▸ **Prompt**
Considering every line below, count those with the word "coordinates" and give only the result.

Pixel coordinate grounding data

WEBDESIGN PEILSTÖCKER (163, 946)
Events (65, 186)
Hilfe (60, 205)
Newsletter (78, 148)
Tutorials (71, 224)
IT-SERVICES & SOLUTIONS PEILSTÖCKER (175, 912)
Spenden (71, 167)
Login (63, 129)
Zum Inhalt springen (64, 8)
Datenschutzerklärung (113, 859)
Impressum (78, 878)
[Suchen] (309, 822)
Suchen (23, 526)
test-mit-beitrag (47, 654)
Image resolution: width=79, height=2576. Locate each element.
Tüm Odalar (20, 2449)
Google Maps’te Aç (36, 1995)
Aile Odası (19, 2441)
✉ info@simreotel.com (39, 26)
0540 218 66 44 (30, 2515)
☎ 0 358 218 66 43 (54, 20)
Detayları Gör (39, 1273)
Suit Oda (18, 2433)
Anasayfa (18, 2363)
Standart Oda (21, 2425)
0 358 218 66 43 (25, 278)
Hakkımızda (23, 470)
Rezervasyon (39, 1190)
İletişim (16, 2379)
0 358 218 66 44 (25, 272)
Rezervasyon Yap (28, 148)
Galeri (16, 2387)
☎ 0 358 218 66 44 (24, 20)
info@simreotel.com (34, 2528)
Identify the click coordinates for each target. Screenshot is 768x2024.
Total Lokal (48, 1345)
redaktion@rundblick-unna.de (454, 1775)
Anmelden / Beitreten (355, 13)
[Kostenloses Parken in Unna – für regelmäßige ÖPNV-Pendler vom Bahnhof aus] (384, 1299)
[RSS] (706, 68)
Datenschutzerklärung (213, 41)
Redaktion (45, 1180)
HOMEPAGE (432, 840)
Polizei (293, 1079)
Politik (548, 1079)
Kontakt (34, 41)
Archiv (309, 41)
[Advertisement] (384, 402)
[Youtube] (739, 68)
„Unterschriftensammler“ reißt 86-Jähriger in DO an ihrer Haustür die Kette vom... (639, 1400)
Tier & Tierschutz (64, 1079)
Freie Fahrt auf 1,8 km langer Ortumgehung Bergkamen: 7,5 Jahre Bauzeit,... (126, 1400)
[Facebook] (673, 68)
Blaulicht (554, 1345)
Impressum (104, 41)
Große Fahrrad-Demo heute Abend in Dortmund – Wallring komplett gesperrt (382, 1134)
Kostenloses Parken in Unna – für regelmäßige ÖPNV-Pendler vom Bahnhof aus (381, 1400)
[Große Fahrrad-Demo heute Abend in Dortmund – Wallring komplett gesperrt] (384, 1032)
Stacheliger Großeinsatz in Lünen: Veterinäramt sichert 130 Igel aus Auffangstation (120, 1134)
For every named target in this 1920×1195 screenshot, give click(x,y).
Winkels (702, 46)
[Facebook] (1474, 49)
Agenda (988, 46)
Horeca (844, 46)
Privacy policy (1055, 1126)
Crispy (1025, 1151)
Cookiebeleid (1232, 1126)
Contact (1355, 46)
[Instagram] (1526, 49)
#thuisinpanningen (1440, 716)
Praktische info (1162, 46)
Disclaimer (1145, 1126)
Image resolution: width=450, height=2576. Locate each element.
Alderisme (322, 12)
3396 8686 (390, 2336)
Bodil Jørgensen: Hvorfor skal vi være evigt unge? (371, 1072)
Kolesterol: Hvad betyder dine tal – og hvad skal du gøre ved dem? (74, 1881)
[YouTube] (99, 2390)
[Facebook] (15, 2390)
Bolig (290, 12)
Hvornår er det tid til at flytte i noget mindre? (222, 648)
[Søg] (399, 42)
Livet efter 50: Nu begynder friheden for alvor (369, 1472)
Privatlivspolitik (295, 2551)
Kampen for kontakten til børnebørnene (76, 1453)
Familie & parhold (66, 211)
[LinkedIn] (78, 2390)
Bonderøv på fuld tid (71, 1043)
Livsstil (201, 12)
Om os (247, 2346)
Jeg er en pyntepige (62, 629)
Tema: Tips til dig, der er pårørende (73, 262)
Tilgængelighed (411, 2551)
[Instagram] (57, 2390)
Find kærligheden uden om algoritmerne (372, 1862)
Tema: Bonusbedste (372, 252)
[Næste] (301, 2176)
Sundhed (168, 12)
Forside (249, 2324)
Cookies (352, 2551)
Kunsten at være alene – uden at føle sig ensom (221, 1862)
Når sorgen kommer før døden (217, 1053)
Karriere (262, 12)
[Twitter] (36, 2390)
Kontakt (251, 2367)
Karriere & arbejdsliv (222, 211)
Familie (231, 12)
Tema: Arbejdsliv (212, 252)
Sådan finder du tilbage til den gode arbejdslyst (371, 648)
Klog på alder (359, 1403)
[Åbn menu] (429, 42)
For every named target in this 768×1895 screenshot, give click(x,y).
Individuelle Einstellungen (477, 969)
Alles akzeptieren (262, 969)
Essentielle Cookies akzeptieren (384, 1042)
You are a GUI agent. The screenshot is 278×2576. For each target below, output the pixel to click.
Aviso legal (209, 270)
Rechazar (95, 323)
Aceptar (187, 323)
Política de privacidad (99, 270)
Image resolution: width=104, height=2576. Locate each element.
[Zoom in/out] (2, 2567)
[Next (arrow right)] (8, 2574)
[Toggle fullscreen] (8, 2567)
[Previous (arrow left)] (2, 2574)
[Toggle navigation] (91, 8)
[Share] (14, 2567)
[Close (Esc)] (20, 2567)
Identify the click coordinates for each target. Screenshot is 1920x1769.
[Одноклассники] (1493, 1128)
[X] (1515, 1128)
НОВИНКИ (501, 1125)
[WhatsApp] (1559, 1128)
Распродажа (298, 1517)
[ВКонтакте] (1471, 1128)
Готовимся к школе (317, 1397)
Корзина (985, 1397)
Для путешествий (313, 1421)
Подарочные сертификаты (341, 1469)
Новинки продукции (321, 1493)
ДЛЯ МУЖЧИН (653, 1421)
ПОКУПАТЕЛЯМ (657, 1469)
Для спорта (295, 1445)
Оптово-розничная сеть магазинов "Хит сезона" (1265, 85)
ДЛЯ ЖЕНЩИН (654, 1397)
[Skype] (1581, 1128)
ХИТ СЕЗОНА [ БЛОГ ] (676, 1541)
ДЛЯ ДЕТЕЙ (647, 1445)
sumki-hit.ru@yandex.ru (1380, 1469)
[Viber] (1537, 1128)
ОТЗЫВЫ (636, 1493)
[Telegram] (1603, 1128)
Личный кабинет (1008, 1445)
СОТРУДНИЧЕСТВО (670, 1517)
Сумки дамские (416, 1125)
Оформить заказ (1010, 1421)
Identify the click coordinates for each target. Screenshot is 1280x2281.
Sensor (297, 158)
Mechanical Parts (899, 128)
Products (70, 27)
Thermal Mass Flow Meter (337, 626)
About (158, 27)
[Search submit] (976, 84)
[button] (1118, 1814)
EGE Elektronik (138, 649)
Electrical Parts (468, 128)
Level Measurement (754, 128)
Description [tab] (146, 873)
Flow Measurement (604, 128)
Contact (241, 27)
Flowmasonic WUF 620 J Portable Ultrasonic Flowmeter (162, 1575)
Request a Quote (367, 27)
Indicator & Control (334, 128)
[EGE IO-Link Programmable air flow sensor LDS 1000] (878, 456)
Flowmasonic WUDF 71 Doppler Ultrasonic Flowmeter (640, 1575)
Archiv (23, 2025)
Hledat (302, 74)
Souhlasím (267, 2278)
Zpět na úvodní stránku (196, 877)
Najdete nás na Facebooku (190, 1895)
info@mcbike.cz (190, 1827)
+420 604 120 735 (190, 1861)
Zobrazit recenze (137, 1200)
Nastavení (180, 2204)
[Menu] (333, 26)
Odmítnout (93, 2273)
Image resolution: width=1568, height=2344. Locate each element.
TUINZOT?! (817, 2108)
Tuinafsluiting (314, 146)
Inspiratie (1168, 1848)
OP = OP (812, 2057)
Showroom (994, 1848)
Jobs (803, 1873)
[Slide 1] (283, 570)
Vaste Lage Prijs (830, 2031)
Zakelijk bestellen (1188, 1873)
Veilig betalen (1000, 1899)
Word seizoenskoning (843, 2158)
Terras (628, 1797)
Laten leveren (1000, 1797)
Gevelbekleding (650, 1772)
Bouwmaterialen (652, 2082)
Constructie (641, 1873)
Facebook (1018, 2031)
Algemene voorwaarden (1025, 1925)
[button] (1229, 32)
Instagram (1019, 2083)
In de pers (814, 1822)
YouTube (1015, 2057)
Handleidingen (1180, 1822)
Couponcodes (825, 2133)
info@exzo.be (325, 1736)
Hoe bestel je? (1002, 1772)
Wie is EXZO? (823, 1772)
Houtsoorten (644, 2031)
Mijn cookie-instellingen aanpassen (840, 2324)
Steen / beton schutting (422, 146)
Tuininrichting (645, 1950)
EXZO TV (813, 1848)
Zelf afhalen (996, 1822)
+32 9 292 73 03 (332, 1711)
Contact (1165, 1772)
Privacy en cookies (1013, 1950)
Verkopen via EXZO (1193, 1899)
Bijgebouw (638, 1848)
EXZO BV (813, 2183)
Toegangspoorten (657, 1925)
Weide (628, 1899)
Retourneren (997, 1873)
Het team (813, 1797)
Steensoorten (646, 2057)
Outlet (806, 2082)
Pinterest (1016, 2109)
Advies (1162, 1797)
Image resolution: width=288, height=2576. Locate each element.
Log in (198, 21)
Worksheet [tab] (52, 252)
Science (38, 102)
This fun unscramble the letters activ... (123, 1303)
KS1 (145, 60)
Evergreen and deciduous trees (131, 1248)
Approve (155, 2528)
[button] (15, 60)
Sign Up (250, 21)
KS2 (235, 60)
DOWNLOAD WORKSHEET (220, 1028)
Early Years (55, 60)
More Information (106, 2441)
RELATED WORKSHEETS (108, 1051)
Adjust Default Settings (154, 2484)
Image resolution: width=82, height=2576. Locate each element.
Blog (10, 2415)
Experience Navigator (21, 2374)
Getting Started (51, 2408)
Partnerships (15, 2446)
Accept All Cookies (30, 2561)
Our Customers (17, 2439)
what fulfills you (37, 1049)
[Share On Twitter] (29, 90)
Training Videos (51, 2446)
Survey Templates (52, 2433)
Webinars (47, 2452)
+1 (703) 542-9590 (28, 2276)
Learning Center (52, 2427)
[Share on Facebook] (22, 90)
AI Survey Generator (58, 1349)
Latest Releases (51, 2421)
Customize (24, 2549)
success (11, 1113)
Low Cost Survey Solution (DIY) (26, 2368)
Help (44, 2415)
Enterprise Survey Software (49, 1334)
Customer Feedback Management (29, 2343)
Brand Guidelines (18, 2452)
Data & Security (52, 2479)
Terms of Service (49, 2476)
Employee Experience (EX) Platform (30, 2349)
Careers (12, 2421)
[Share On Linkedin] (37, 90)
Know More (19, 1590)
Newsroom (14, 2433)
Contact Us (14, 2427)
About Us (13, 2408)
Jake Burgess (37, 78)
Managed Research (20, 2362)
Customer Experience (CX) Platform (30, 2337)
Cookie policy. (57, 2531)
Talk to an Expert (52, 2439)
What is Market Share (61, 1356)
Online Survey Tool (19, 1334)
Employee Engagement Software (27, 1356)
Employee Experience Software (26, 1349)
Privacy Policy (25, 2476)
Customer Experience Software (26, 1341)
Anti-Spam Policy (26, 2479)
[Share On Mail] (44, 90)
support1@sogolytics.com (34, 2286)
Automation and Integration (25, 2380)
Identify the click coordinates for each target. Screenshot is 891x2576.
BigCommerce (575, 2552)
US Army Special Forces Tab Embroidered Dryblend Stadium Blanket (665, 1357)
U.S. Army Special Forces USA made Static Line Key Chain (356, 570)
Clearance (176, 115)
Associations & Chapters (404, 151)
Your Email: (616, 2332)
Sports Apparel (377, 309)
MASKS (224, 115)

▸ **Finished task**
4